━━━━━ DATA FOR THE TASK ━━━━━

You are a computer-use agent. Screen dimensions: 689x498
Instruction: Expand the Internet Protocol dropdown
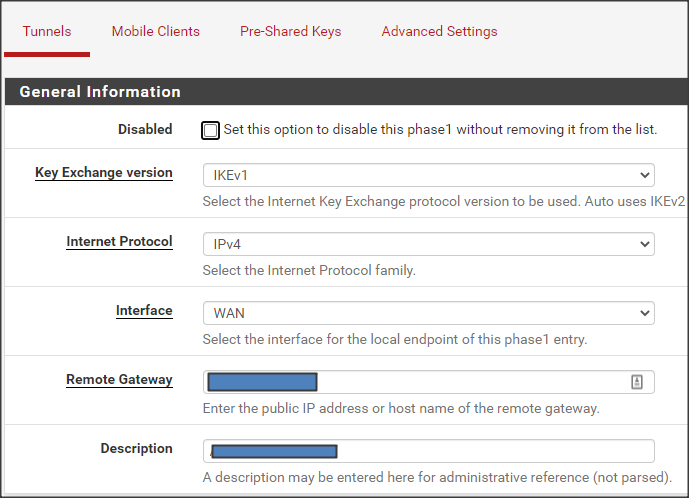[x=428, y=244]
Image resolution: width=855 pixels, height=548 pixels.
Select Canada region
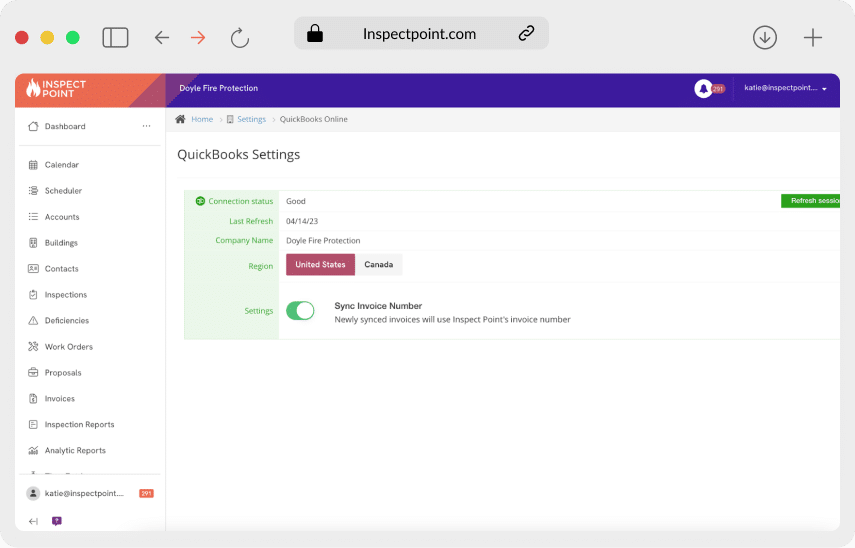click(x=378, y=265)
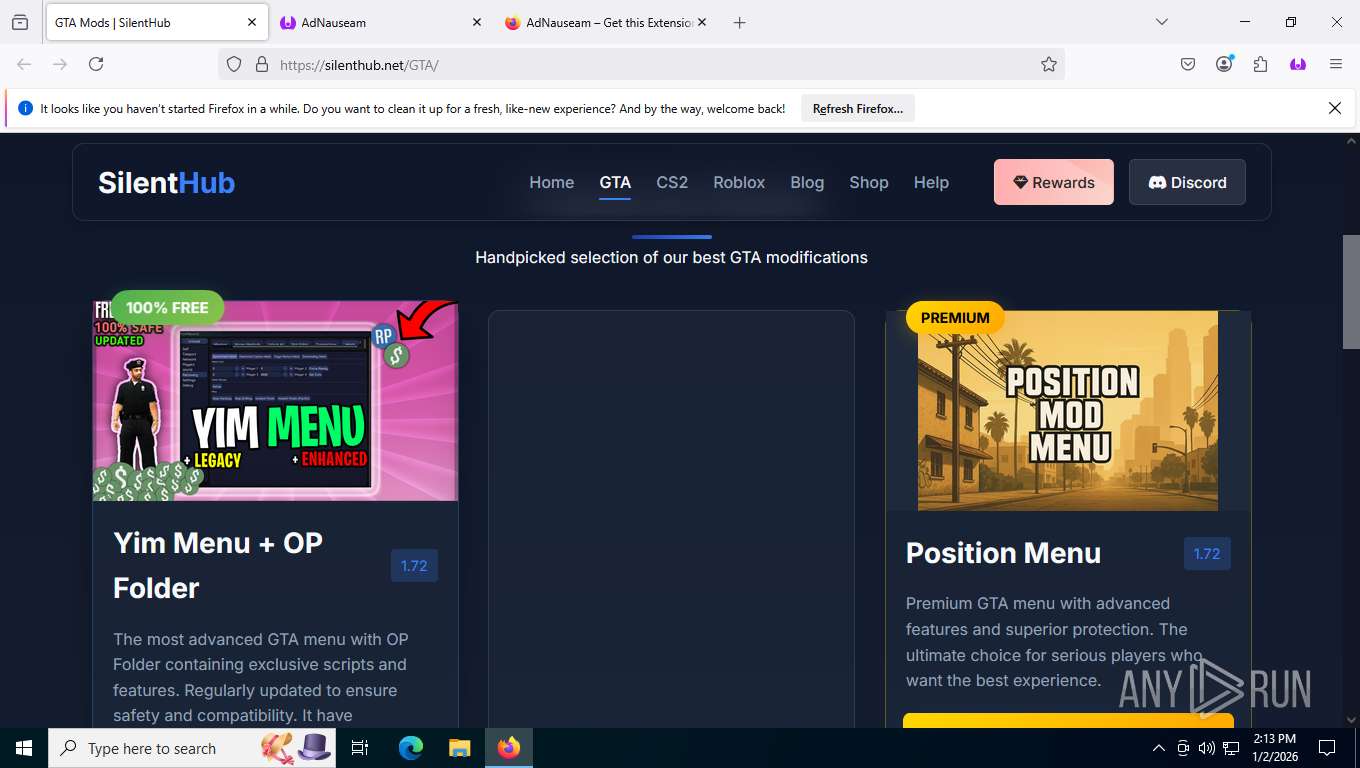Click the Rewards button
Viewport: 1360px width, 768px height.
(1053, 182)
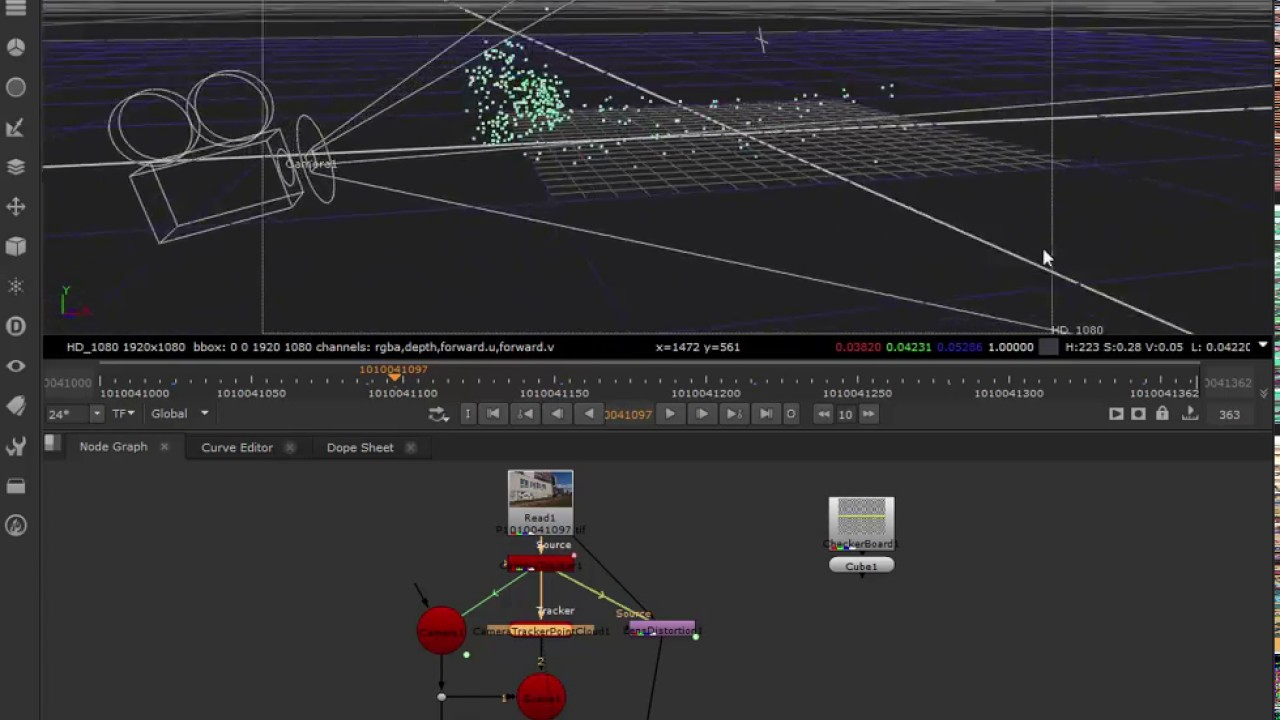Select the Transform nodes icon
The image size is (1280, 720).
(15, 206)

━━━━━

• WORK INSTRUCTIONS
Set down each record above exactly as it stands and leave out all pictures.

• ANSWER SPACE
You are a computer-use agent. Screen dimensions: 689x498
Instruction: Expand the Internet Protocol dropdown
[x=428, y=244]
Image resolution: width=855 pixels, height=548 pixels.
Select Canada region
click(x=378, y=265)
Click the Rewards button
Viewport: 1360px width, 768px height.
(1053, 182)
Select the Transform nodes icon
The image size is (1280, 720).
(15, 206)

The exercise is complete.